§ TEXT PASSAGE:
By Georgia Grellier | Illustration by Jubilee Hernandez

Yes, we’re all (hopefully) inside right now, and we’re all avoiding strangers like the plague (pun intended, unless it’s too soon, in which case pun not intended), but it turns out that  for those on the quest for love, the grind doesn’t stop — even and especially during a global pandemic.

The romance or hookup seekers out there have been able to make do with Facetime and Zoom dates or a six-feet-apart walk. And yet, in times of crisis, Freud did once argue that we all tend to regress into our childhood tendencies, and for all his cocaine-fueled flaws, he seems to be right on this one: Tinder, Hinge, and Bumble dates are now happening on Club Penguin.

If you’re not familiar — greetings, Boomers — Club Penguin hit its peak around 2007, when children flocked to the website to create penguins, build igloos, and solve mysteries while begging their parents for a paid subscription. Trying to get weird on Club Penguin is nothing new, with the website “Engadget” even featuring an article about it in the same year, but the website quickly cracked down by restricting the formerly lawless chat feature to a list of prewritten questions and answers directly pertaining to the game.

The site closed its metaphorical online doors in March 2017, but now exists via a private server unaffiliated with the original Club Penguin developers. The new server was launched in 2018 following myriad shutdowns, and since social distancing measures became stricter and more common nationwide in late March, Refinery29 reported that the new version of the game has reached over 6 million players.

One of these players is a Colorado College student who used the game for a Hinge date, describing Facetiming in the background while decorating igloos, going ice fishing, and the like. “It was super comical and weird but at the same time felt like a new normal,” she said of her foray into Hinge-Club Penguin hybrid romance. “We just went around trolling people and playing the game together.”

Meeting on Club Penguin itself rather than initially on an app, however, is a whole different story. As a dating site, Club Penguin actually has a laundry list of perks, including the fact that since there’s no swiping, standards for attractiveness are clearly out the window. Why waste precious quarantine time on clever bios or rearranging photo orders when you could just as easily make yourself stand out with a horde of puffles?

§ TASKS AND EXERCISES:
1. In the article about dating on Club Penguin, how many players has the new version of the game reached, according to Refinery29?
2. Please carry on the article about dating on Club Penguin from its final sentence.

Pixel coordinate grounding data
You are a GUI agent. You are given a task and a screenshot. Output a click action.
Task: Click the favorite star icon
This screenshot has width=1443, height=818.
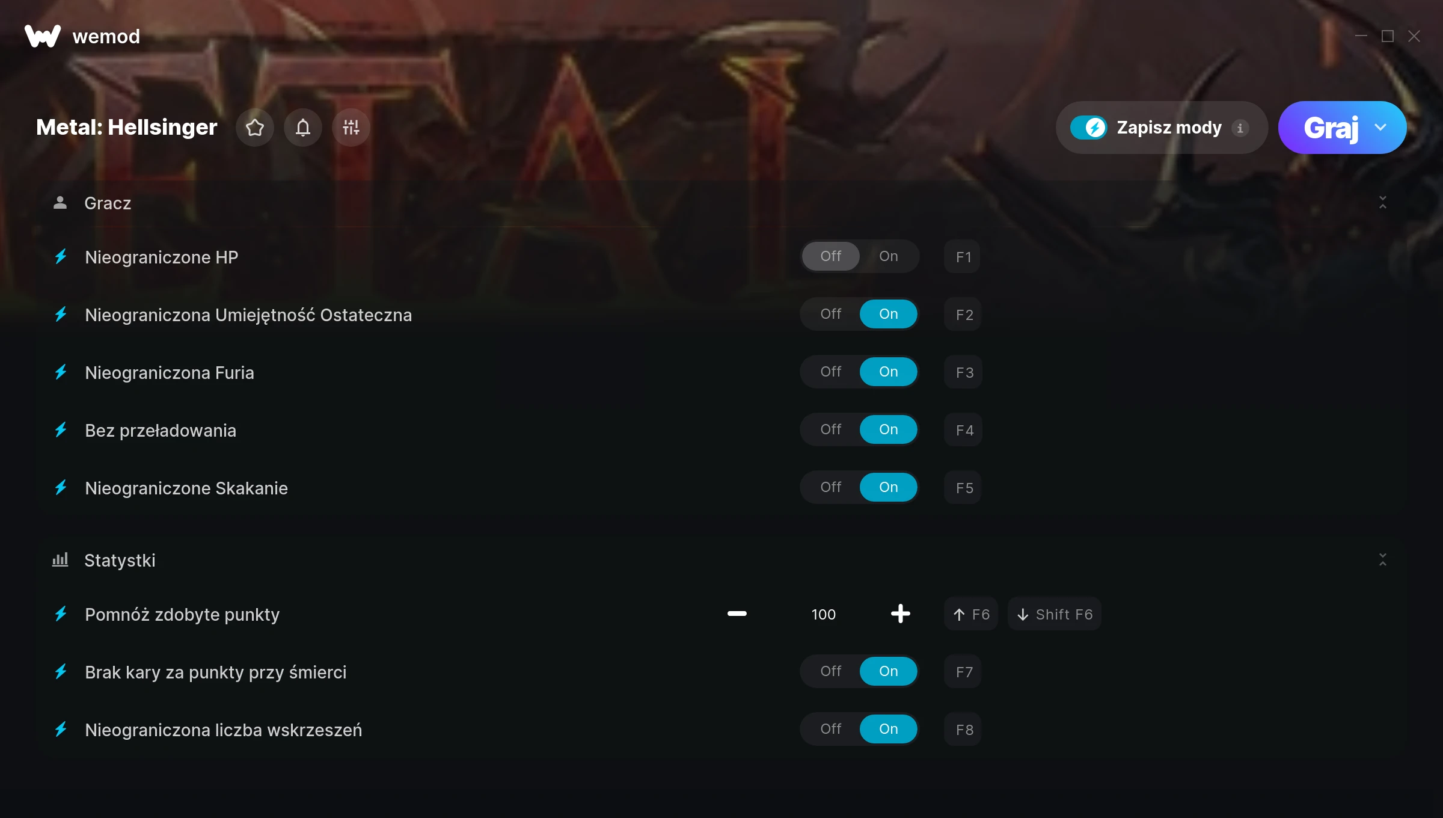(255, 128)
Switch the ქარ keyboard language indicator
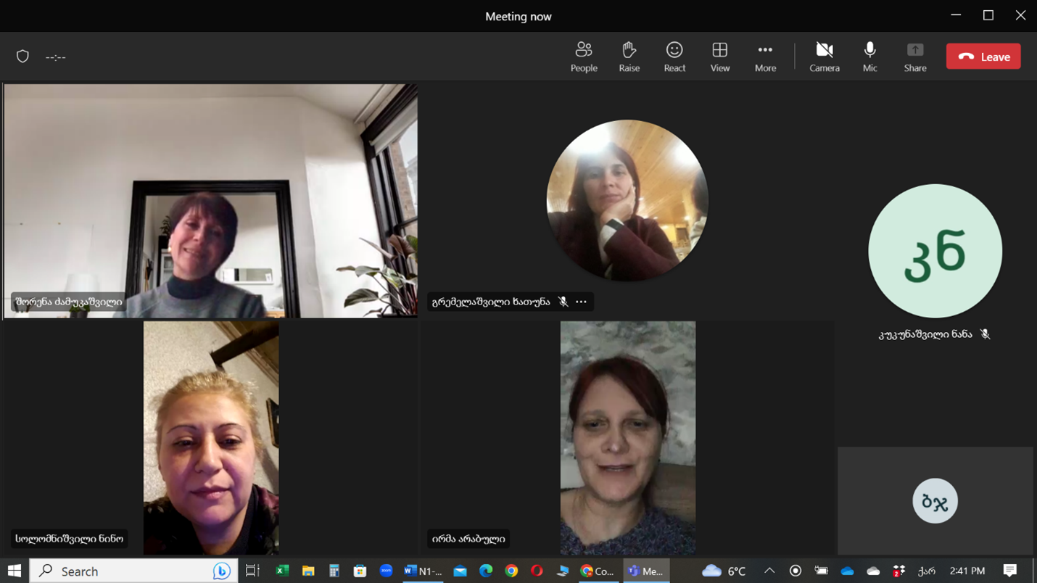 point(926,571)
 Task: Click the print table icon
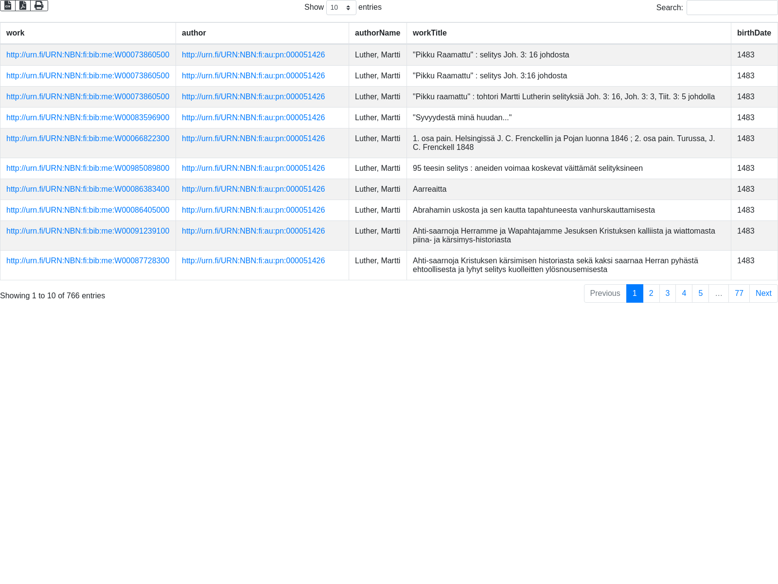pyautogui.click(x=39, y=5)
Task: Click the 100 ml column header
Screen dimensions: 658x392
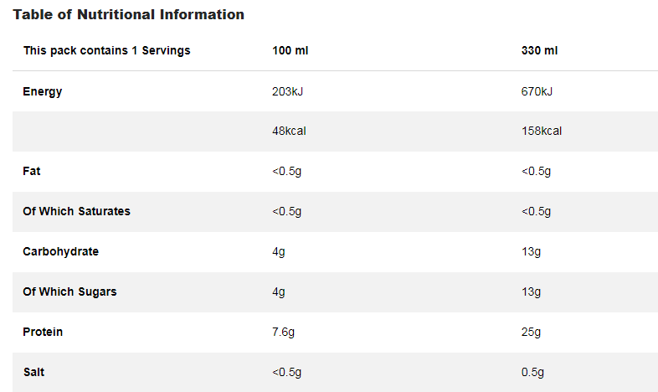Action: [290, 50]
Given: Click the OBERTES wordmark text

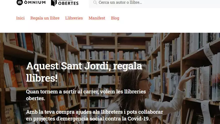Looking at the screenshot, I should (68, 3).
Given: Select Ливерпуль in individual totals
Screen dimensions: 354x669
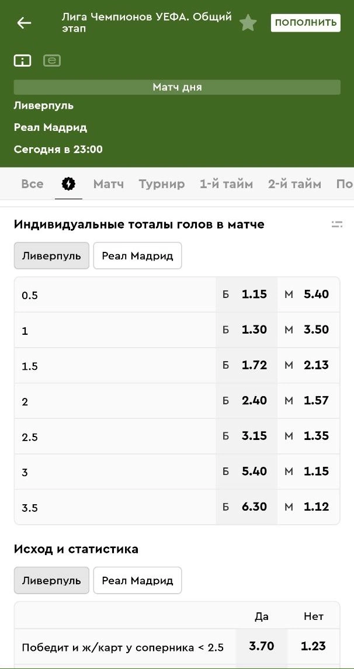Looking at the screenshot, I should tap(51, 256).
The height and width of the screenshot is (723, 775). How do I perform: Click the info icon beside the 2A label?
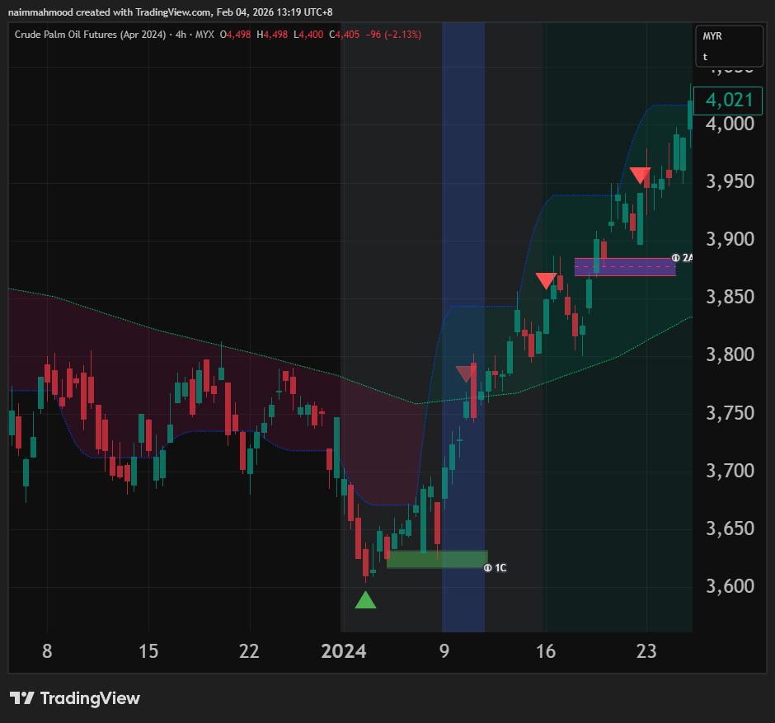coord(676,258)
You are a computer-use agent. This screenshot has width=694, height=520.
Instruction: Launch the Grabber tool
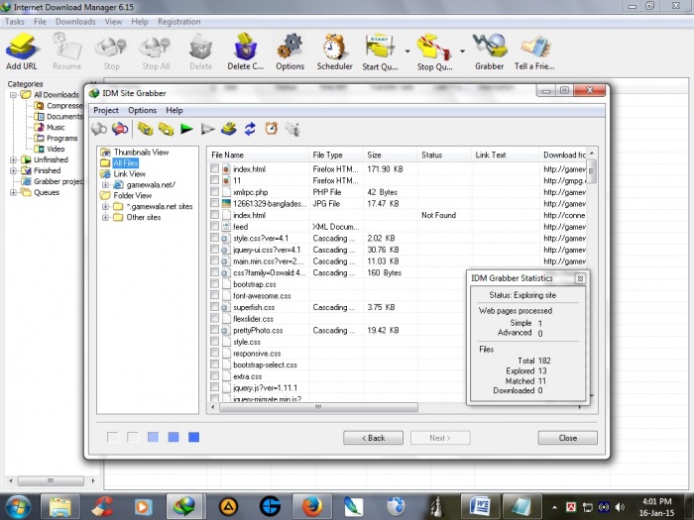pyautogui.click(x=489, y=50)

* * *

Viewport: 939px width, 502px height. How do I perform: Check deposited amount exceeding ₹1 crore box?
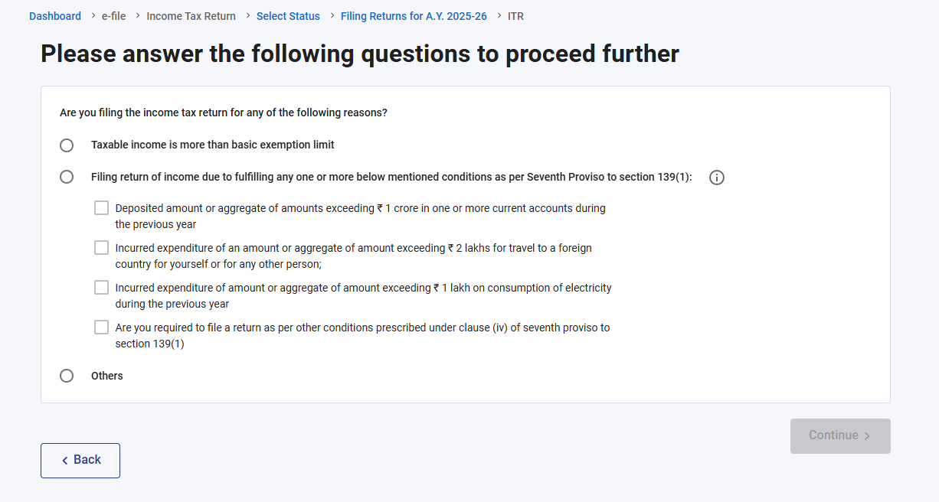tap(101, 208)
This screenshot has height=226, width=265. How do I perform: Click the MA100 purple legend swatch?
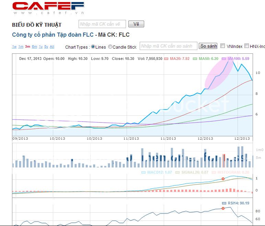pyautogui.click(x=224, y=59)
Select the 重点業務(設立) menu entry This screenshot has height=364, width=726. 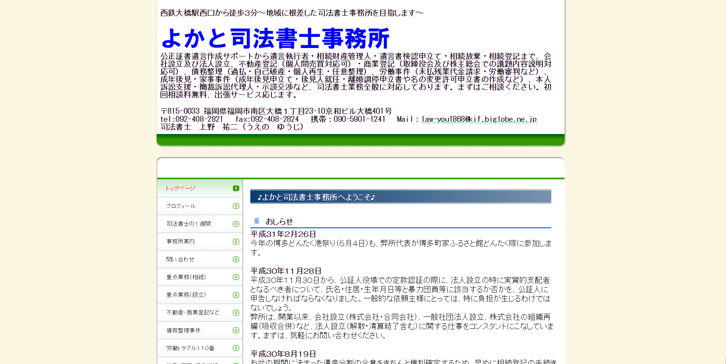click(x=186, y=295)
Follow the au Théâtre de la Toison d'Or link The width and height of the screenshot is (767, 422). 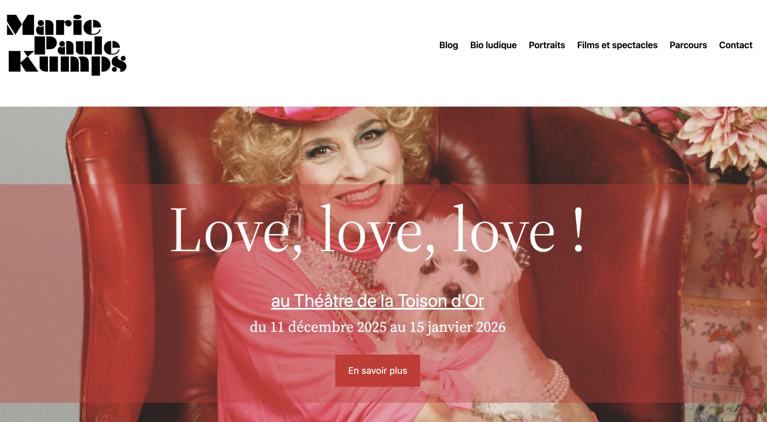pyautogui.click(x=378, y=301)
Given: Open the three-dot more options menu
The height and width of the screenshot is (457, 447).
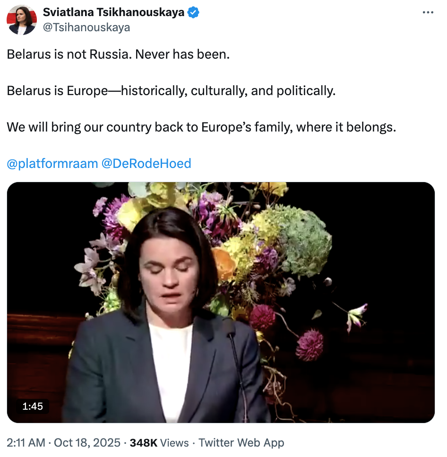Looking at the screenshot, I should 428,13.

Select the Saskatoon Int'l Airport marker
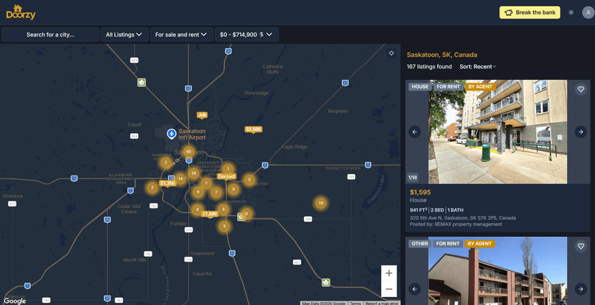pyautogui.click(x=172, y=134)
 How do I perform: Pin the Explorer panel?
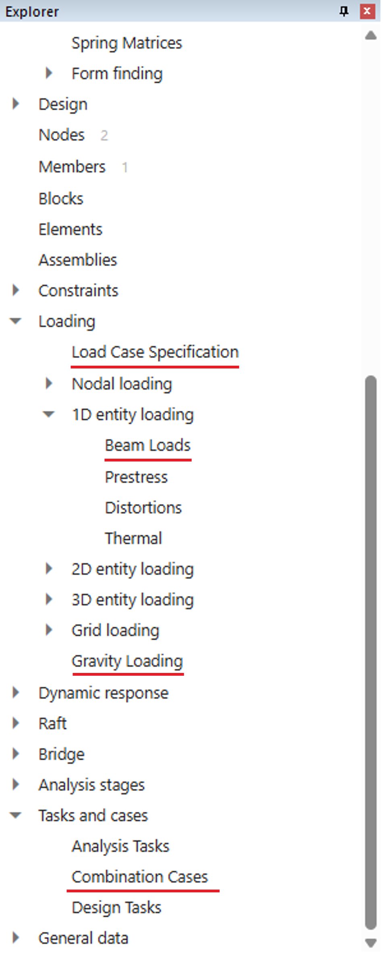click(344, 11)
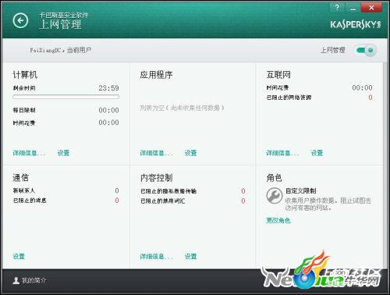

§ EXPECTED OUTPUTS:
1. Over 6 million players.

2.
There’s no banter or niceties required either — Club Penguin users have been pretty explicit about what they’re looking for. A recent screenshot sent to me by a friend showed a crowd of “penguins” out on the town, with one speech bubble reading “you said you was horny” and another echoing the sentiment, posting, “im so horny now haha.” Other users were even more direct, with statements like “any girls wanna trade nudes on [snapchat]” and “you can have my noodles if you want,” which I took to be some kind of autocorrect for “nudes.” In less sexual dialogue, one user inexplicably wrote, “I’m married to Harry Styles,” while another said, “Okay friends.” I hope someone informed the latter that if they’re looking for friends, they might be in the wrong place.

As the culture adapts to interacting with others almost solely online, a hoodie-clad penguin accompanied by an orange puffle posed perhaps the most important remaining question: “literally how do you guys plan to [expletive].” In all honesty, I’d prefer not to know the answer.

Tinder, I regret to inform you that you have some new competition. There’s a new forum for love on the market, where users will never run out of profiles to swipe on and virtual hookup and romance opportunities abound. Free speech has quite literally changed the game on Club Penguin, and I have zero doubt that in a few months, at least one or two weddings will be in the works because of it. When you think about it, there’s really no better time to give it a shot and then never tell anyone about it. Happy Puffle catching, quarantiners.